_Directions_
Each record must appear in the answer exactly as given.
-- Data supplied follows --
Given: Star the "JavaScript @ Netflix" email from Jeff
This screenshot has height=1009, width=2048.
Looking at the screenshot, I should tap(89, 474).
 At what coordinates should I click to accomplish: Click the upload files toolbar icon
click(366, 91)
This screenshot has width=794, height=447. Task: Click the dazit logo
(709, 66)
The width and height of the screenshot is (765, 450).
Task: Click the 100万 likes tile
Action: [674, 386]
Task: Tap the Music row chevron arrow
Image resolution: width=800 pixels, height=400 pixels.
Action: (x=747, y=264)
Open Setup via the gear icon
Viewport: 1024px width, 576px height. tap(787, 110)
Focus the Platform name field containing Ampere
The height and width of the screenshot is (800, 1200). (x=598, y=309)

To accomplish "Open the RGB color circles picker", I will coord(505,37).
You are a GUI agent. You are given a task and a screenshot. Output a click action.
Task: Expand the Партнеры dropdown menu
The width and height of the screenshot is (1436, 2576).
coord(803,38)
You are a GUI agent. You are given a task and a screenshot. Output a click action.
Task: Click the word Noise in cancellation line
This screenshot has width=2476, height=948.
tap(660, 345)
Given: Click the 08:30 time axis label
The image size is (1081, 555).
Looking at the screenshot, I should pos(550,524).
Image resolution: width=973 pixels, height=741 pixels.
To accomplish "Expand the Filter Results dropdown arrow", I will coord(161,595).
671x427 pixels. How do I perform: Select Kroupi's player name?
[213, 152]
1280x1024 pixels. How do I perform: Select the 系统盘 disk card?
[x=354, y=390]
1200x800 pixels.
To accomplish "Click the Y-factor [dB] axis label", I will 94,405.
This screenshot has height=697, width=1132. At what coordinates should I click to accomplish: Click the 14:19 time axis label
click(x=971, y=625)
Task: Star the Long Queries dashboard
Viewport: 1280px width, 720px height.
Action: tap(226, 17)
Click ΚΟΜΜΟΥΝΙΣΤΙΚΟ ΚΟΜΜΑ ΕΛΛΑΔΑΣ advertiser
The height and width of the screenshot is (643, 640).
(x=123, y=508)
-- Data supplied concluded --
_Your solution_
Given: Star the "JavaScript @ Netflix" email from Jeff
This screenshot has height=1009, width=2048.
Looking at the screenshot, I should tap(89, 474).
 At what coordinates should I click to accomplish: Click the upload files toolbar icon
click(366, 91)
This screenshot has width=794, height=447. Task: Click the dazit logo
(709, 66)
The width and height of the screenshot is (765, 450).
Task: Click the 100万 likes tile
Action: [674, 386]
Task: Tap the Music row chevron arrow
Image resolution: width=800 pixels, height=400 pixels.
Action: (x=747, y=264)
Open Setup via the gear icon
Viewport: 1024px width, 576px height. tap(787, 110)
Focus the Platform name field containing Ampere
The height and width of the screenshot is (800, 1200). (x=598, y=309)

To accomplish "Open the RGB color circles picker", I will coord(505,37).
You are a GUI agent. You are given a task and a screenshot. Output a click action.
Task: Expand the Партнеры dropdown menu
The width and height of the screenshot is (1436, 2576).
coord(803,38)
You are a GUI agent. You are given a task and a screenshot. Output a click action.
Task: Click the word Noise in cancellation line
This screenshot has width=2476, height=948.
tap(660, 345)
Given: Click the 08:30 time axis label
The image size is (1081, 555).
Looking at the screenshot, I should pos(550,524).
Image resolution: width=973 pixels, height=741 pixels.
To accomplish "Expand the Filter Results dropdown arrow", I will coord(161,595).
671x427 pixels. How do I perform: Select Kroupi's player name?
[213, 152]
1280x1024 pixels. How do I perform: Select the 系统盘 disk card?
[x=354, y=390]
1200x800 pixels.
To accomplish "Click the Y-factor [dB] axis label", I will 94,405.
This screenshot has height=697, width=1132. At what coordinates should I click to accomplish: Click the 14:19 time axis label
click(x=971, y=625)
Task: Star the Long Queries dashboard
Viewport: 1280px width, 720px height.
Action: tap(226, 17)
Click ΚΟΜΜΟΥΝΙΣΤΙΚΟ ΚΟΜΜΑ ΕΛΛΑΔΑΣ advertiser
The height and width of the screenshot is (643, 640).
(x=123, y=508)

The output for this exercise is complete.